§ Task inputs:
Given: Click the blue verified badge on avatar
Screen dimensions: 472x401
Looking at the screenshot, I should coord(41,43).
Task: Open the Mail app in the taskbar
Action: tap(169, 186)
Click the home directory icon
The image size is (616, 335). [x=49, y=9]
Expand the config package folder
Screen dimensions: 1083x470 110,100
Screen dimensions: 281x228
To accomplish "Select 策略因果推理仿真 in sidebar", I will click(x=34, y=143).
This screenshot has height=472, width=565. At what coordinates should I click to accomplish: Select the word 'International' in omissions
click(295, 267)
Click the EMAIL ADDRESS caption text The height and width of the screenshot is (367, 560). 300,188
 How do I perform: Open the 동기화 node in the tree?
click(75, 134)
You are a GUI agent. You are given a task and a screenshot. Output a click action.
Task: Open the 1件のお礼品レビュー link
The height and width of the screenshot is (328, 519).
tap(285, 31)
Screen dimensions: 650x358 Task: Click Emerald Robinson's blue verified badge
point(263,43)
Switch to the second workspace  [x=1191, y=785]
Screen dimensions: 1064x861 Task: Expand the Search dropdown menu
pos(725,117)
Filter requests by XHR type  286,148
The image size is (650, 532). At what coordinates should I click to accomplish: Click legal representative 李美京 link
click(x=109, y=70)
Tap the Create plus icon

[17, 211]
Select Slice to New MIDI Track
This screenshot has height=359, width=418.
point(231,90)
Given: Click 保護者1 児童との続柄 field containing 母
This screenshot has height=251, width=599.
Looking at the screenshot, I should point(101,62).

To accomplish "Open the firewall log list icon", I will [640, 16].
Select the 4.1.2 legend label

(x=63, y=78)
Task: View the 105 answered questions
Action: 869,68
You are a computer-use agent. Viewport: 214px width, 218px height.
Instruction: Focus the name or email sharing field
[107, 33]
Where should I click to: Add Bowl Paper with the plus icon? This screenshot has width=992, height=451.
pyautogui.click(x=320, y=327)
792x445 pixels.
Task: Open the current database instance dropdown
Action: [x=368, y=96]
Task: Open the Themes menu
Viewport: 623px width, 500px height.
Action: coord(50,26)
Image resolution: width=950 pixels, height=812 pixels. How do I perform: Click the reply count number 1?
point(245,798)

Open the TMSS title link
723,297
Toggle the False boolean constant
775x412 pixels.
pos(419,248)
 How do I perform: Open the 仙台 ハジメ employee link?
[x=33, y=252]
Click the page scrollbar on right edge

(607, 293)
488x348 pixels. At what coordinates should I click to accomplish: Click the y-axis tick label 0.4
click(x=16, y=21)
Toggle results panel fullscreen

§ Work required:
Reproduce the listing exactly, leaving nothing out.

§ Task solution:
Given: Click the blue verified badge on avatar
Screen dimensions: 472x401
Looking at the screenshot, I should coord(41,43).
Task: Open the Mail app in the taskbar
Action: tap(169, 186)
Click the home directory icon
The image size is (616, 335). [x=49, y=9]
Expand the config package folder
Screen dimensions: 1083x470 110,100
Screen dimensions: 281x228
To accomplish "Select 策略因果推理仿真 in sidebar", I will click(x=34, y=143).
This screenshot has height=472, width=565. At what coordinates should I click to accomplish: Select the word 'International' in omissions
click(295, 267)
Click the EMAIL ADDRESS caption text The height and width of the screenshot is (367, 560). 300,188
 How do I perform: Open the 동기화 node in the tree?
click(75, 134)
You are a GUI agent. You are given a task and a screenshot. Output a click action.
Task: Open the 1件のお礼品レビュー link
The height and width of the screenshot is (328, 519).
tap(285, 31)
Screen dimensions: 650x358 Task: Click Emerald Robinson's blue verified badge
point(263,43)
Switch to the second workspace  [x=1191, y=785]
Screen dimensions: 1064x861 Task: Expand the Search dropdown menu
pos(725,117)
Filter requests by XHR type  286,148
The image size is (650, 532). At what coordinates should I click to accomplish: Click legal representative 李美京 link
click(x=109, y=70)
Tap the Create plus icon

[17, 211]
Select Slice to New MIDI Track
This screenshot has height=359, width=418.
point(231,90)
Given: Click 保護者1 児童との続柄 field containing 母
This screenshot has height=251, width=599.
Looking at the screenshot, I should point(101,62).

To accomplish "Open the firewall log list icon", I will [640, 16].
Select the 4.1.2 legend label

(x=63, y=78)
Task: View the 105 answered questions
Action: 869,68
You are a computer-use agent. Viewport: 214px width, 218px height.
Instruction: Focus the name or email sharing field
[107, 33]
Where should I click to: Add Bowl Paper with the plus icon? This screenshot has width=992, height=451.
pyautogui.click(x=320, y=327)
792x445 pixels.
Task: Open the current database instance dropdown
Action: [x=368, y=96]
Task: Open the Themes menu
Viewport: 623px width, 500px height.
Action: coord(50,26)
Image resolution: width=950 pixels, height=812 pixels. How do I perform: Click the reply count number 1?
point(245,798)

Open the TMSS title link
723,297
Toggle the False boolean constant
775x412 pixels.
pos(419,248)
 How do I perform: Open the 仙台 ハジメ employee link?
[x=33, y=252]
Click the page scrollbar on right edge

(607, 293)
488x348 pixels. At what coordinates should I click to accomplish: Click the y-axis tick label 0.4
click(x=16, y=21)
Toggle results panel fullscreen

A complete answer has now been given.